If you don’t mind, I kind of already answered this in another post… this would be my suggestion: Local LLM Configuration - #5 by aliasfox
But I’ll expand the thought a little for your use case. Personally, I would use the Hugging Face Open LLM Leader Board as a resource (filtered list below):
Rank | Model | Average | IFEval | BBH | MATH | GPQA | MURS | MMLU-Pro | CO2 Cost |
---|---|---|---|---|---|---|---|---|---|
13 | rombodawg/Rombos-LLM-V2.5-Qwen-32b | 44.57% | 68.27% | 58.26% | 41.99% | 19.57% | 24.73% | 54.62% | 17.91 kg |
46 | sometimesanotion/Lamarck-14B-v0.7-rc4 | 41.22% | 72.11% | 49.85% | 36.86% | 18.57% | 21.07% | 48.89% | 1.92 kg |
361 | prithiv/MLmods/QwQ-LCoT-14B-Conversational | 33.17% | 40.47% | 45.63% | 31.42% | 13.31% | 20.62% | 47.54% | 1.95 kg |
708 | prithivMLmods/QwQ-LCoT2-7B-Instruct | 28.57% | 55.61% | 34.37% | 22.21% | 6.38% | 15.75% | 37.13% | 1.37 kg |
1524 | bunnycore/QwQen-3B-LCoT | 22.11% | 60.25% | 28.50% | 0.91% | 2.24% | 10.76% | 29.99% | 0.73 kg |
Installation Commands using Ollama:
ollama run hf.co/bartowski/Lamarck-14B-v0.7-GGUF:Q4_K_M
ollama run hf.co/mradermacher/QwQ-LCoT-14B-Conversational-GGUF:Q4_K_M
ollama run hf.co/mradermacher/QwQ-LCoT2-7B-Instruct-GGUF:Q4_K_M
ollama run hf.co/mradermacher/QwQ-LCoT-3B-Instruct-GGUF:Q4_K_M
It would be curious to see if your system can run Rombos-LLM-V2.5-Qwen-32b
using 2bit Quantization (10.4GB), because it’s the best 32B model on the charts but you may see lower quality output due to the aggressive quantization:
ollama run hf.co/mradermacher/Rombos-LLM-V2.5-Qwen-32b-i1-GGUF:IQ2_S
Notes: List sorted by “best” (but also largest/slowest) first, under ~9GB. You can’t really run a model >= 32B because it requires ~20GB VRAM quantized at 4 bit (Q4_K_M which is the Ollama default). But technically you can run one at 2bit quantization (generally 4bit quantization offers 75% reduction with relatively little accuracy loss). But 2bit quantization may result in considerable loss in accuracy… but as a higher parameter count generally provides better accuracy it might just be the right tradeoff, and worth trying.
Hope that helps!
P.S. You can also increase the context size of your local LLM’s in the .env.local
file (copied from .env.example
).

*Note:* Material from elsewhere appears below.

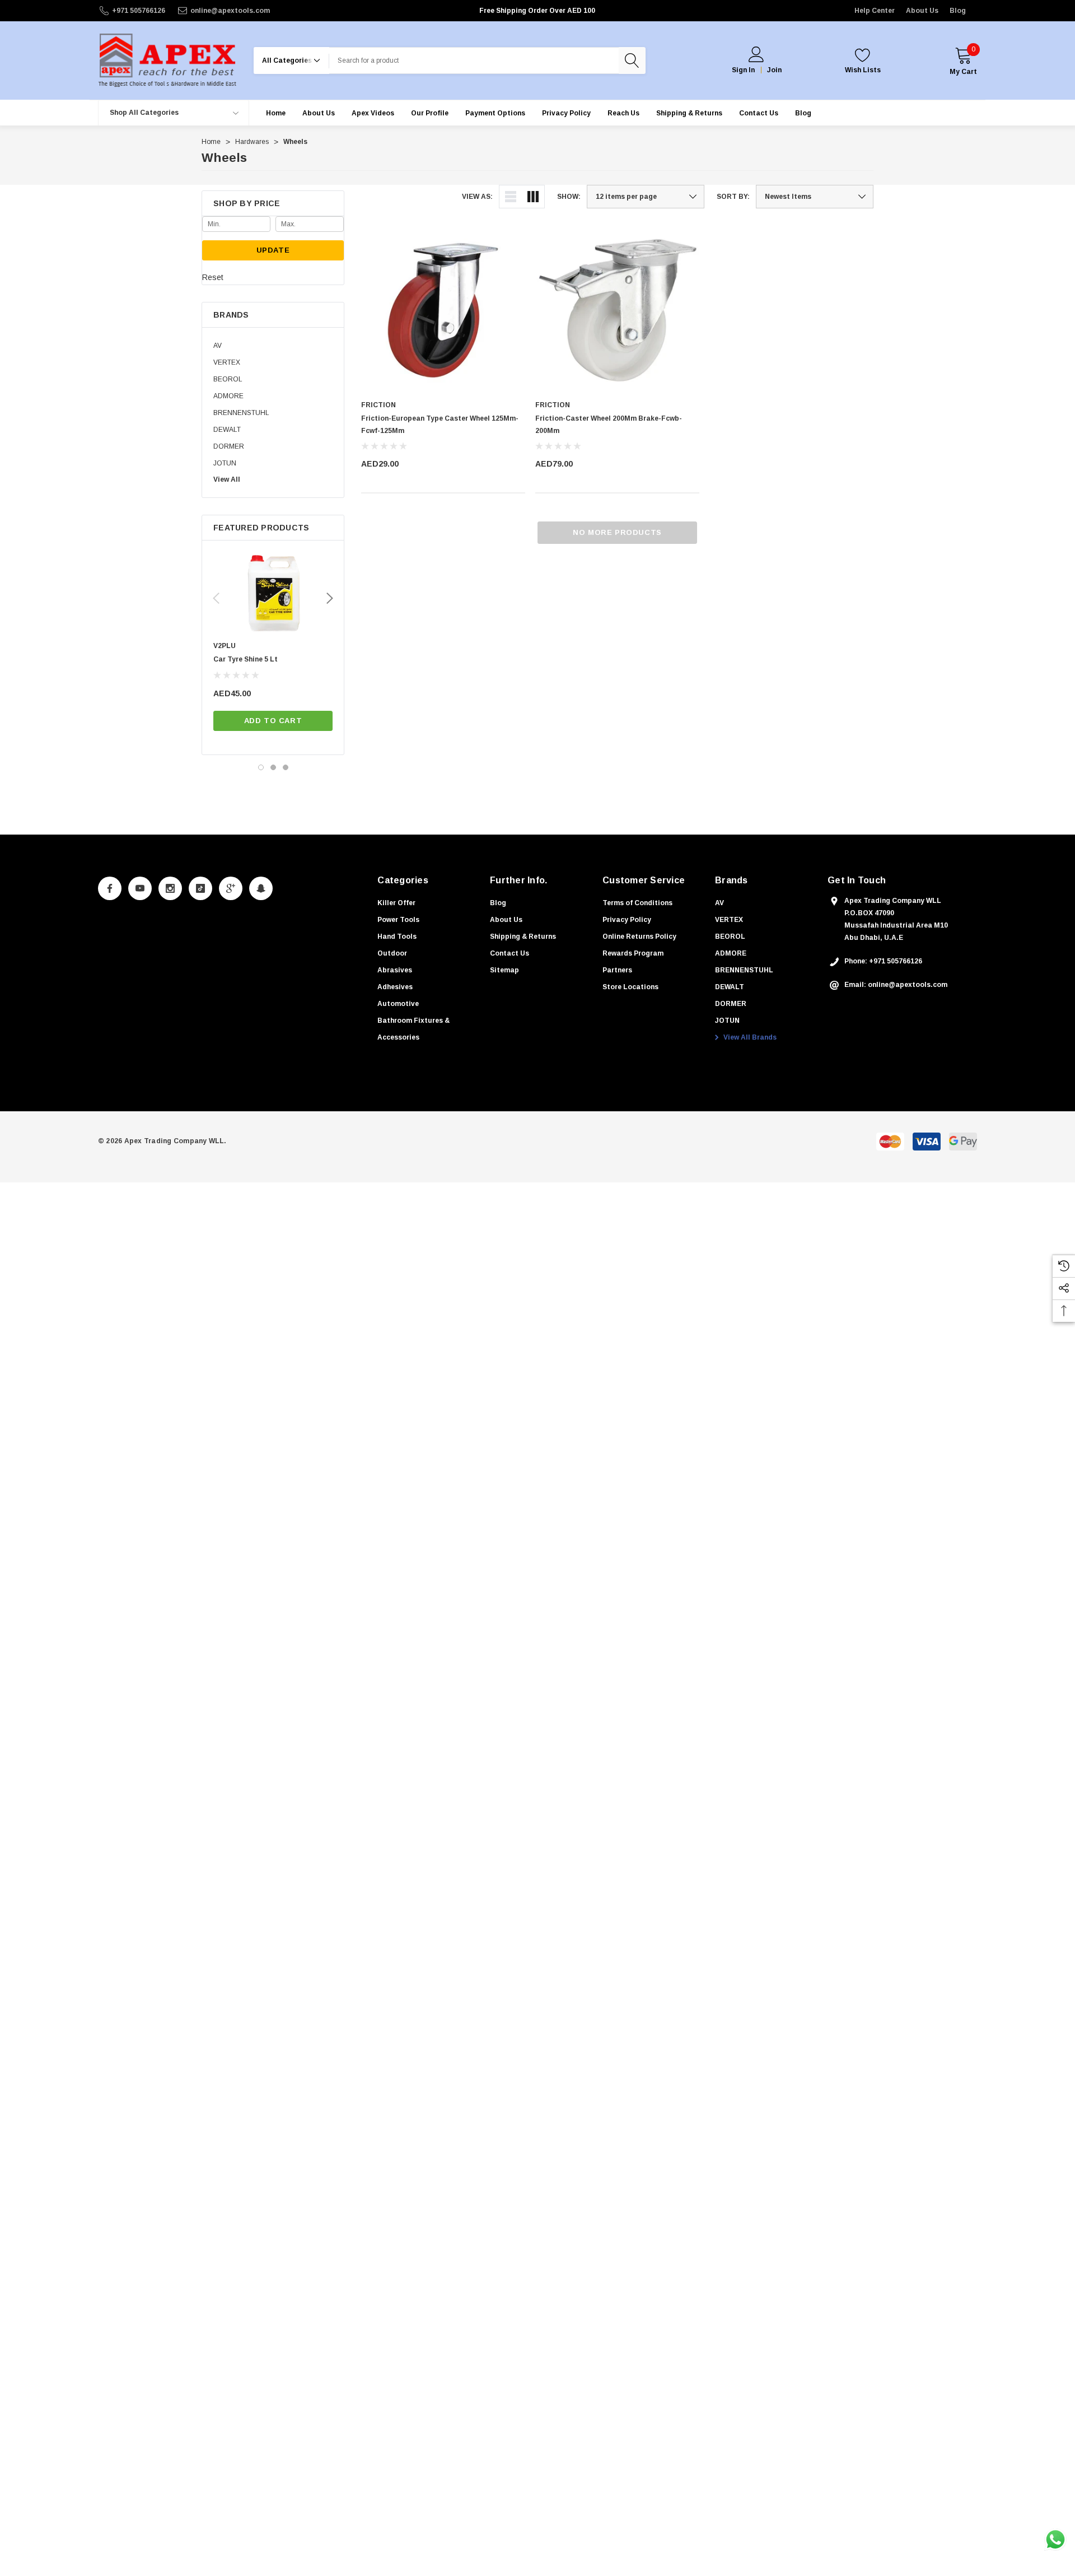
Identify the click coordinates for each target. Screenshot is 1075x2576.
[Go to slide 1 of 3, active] (261, 767)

If you choose a small enough model and leave some headroom, you can crank it up to DEFAULT_NUM_CTX=32768
. And disregard the estimated memory usage, it’s inaccurate because it doesn’t take into account the parameter size (32K context should really only add ~1-2GB RAM of overhead).